MERIAH: Tampak kirab budaya yang digelar di Desa Pasuruhan Lor, Kecamatan Jati, dalam rangka Haul Mbah Surgi Murang Djoyo pada 06/08/22. (SYAMSUL HADI/JOGLO JATENG)

KUDUS, Joglo Jateng– Setelah absen dua tahun akibat Pandemi Covid-19, Kirab Budaya Desa Pasuruhan Lor, Kecamatan Jati, Kudus akhirnya digelar kembali (6/8).

Acara kirab ini digelar dalam rangka Haul Mbah Surgi Murang Djoyo, Pepunden Desa setempat. Sebanyak 2 ribu peserta dari 25 kontingen ikut memeriahkan acara kirab tersebut.

“Pertama digelar itu pada 2017 sampai 2019,  dan ini baru diadakan kembali. Peserta yang ikut kirab ini ada 2000an dari 25 kontingen kirab. Terdiri dari 12 RW, Badan Otonom (Banom), NU, Muslimat, Fatayat, Ansor semua tercover di situ,” terang Sriyanto Abdillah, Ketua Panitia Kirab Expo Pasuruhan Lor 2022.

Sementara itu, Sekretaris Daerah (Sekda) Kudus Samani Intakoris yang juga warga Desa Pasuruhan Lor mengatakan, acara Kirab Budaya Desa Pasuruhan Lor bisa menjadi medium untuk membangun masyarakat yang sejahtera.

“Kondisi saat ini pandemi rasanya sudah tidak ada, tapi kita tetap harus jaga protokol kesehatan (Prokes). Antusias masyarakat dengan adanya kirab ini luar biasa ramainya. Maka dari itu, momen ini bisa dijadikan sebagai cara untuk membangun masyarakat yang sejahtera,” jelasnya.
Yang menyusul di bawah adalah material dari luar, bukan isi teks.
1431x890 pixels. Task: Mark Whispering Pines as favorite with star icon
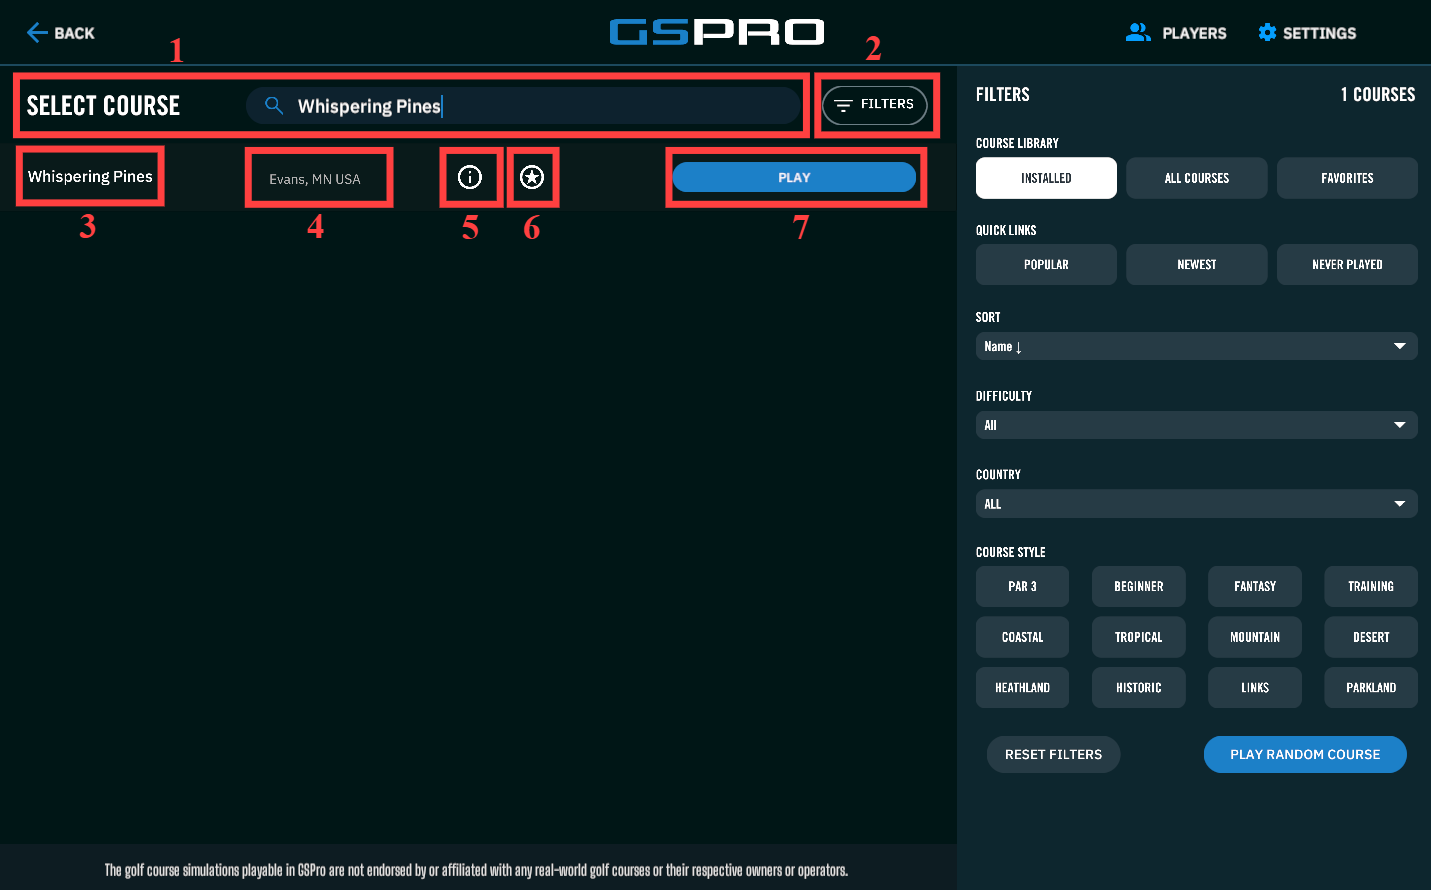pyautogui.click(x=532, y=177)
Ragam Penampil dalam Acara Kirab Budaya Pasuruhan Lor, Kudus (SYAMSUL HADI/JOGLO JATENG)

Salah satu warga Desa Pasuruhan Lor RW 11, Indah Khosyiah mengaku senang dengan adanya Kirab Budaya Desa Pasuruhan Lor.

Ia bersama anak-anaknya rela panas-panasan dan menunggu untuk bisa melihat tradisi yang ada di desanya tersebut.

“Senang sekali ada kirab lagi. Bisa melihat berbagai macam pertunjukkan yang dibawa masing-masing kontingen yang ikut, seperti drumband, barongan, tari-tarian dan lainnya,” ujarnya.